* _Exercise directions_
Begin with the line that holds "The height and". Output it and all remaining lines of the material, verbatim, ending with the last.
● ● ● ● ●
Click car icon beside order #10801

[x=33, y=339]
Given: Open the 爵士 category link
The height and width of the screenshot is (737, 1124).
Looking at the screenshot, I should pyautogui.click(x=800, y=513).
● ● ● ● ●
* _Written response_
The height and width of the screenshot is (737, 1124).
Looking at the screenshot, I should pyautogui.click(x=800, y=513).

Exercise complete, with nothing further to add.